Italian Madrigal and Carlo Gesualdo
- Italian Madrigal
- The madrigal was a form of poetry and music that fit into the music enjoyed in the Italian courts. Its topics included love, unfulfilled desire, politics, or humour. Words such as weeping or dying were expressed with emotional text. Instruments could accompany by doubling the voices or the madrigal could be enjoyed a capella. The Italian madrigal developed in three stages:
- (1525-1550) First Development Stage … This initial stage included music which was written to give pleasure to the performer. The amateur musicians of the time were not presented with madrigals demanding virtuosity.
- (1550-1580) Second Development Stage … This middle phase of development saw the music of the madrigal clearly reflect the meaning of the text; word painting became an essential part of the genre.
- (1580-1620) Third Development Stage … The final stage of development became a genre which clearly reflected the personality and emotions of the composer. Characteristics such as chromatic harmonies, virtuosity, text declamation, and illustration of the text in the music.

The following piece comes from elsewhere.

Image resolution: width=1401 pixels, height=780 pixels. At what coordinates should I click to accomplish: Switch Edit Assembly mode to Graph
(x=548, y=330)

- Chromaticism was a characteristic of the final stage of development in the Italian madrigal. Gesualdo’s madrigal, “Moro Lasso, al mio Duolo” liberally applies chromatic harmonies
- Word painting
- Illustrating the text with the music was a common practise of the middle and final phases of Italian madrigals
Carlo Gesualdo (1561-1613)
Gesualdo, an Italian prince and composer, discovered his wife in the act of adultery. His madrigal “Moro lasso, al mio duolo” is evidently from the final stage of development as it reflects the composer’s own life. His music reveals advanced harmonies using complex contrapuntal textures, extreme uses of chromaticism, and vivid word painting.
“Moro Lasso, al mio Duolo” (“I die, alas, in my suffering”)
This Italian madrigal was written in 1610 and required five voices. It is a tragic lament about a neglected lover who is dying in his agony. It is sung in a capella and its rich diatonic passages which intermingle with the chromatic passages present a challenge for the performer. Gesualdo shifts the texture and the text settings of the piece throughout. The opening line “Moro lasso” is expressed in a homophonic texture with syllabic text setting. The harmonies and melody are presented in a descending chromatic line which illustrate the pain and suffering which he is enduring. The text setting shifts to melismatic on the word “vita”, meaning “life”, to illustrate the vivacity of life. The word “Ahi”, alas, is repeated as an expression.